▸ **Required action**
The lines you should transcribe are those from the one containing "Bookmark this article" to the end of the listing below, exactly, with pictures left out.

▸ **Dataset extract**
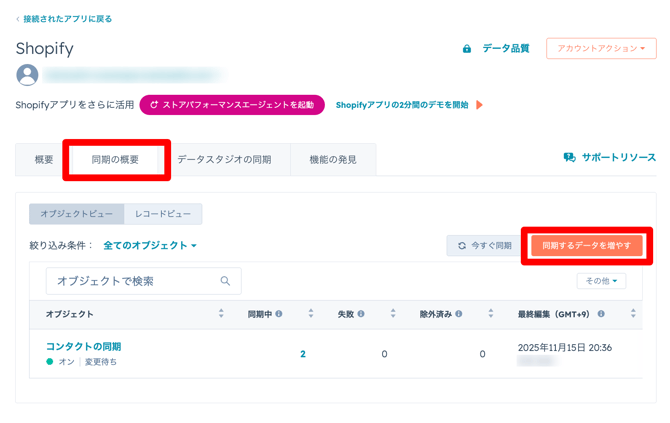Click the user avatar icon
The height and width of the screenshot is (423, 670).
click(x=27, y=75)
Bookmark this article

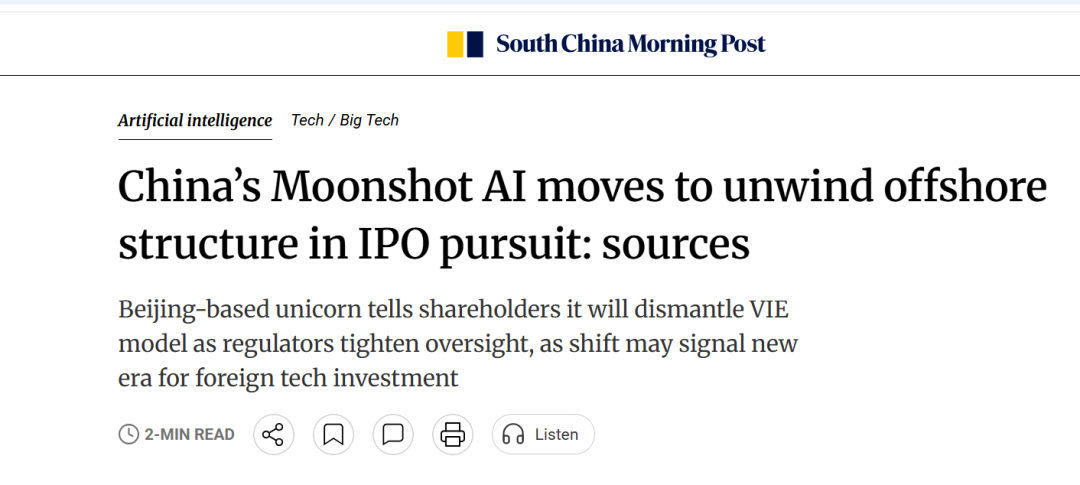pos(333,435)
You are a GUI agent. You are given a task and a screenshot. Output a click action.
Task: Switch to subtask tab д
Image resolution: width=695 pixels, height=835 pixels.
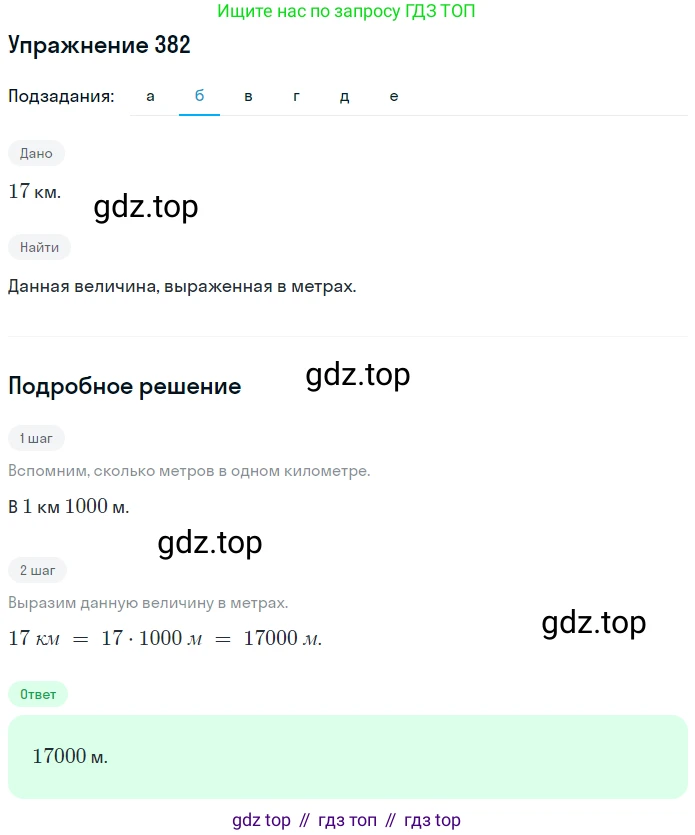click(x=345, y=96)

▸ **Exercise response**
Bookmark this article

pos(333,435)
You are a GUI agent. You are given a task and a screenshot. Output a click action.
Task: Switch to subtask tab д
Image resolution: width=695 pixels, height=835 pixels.
click(x=345, y=96)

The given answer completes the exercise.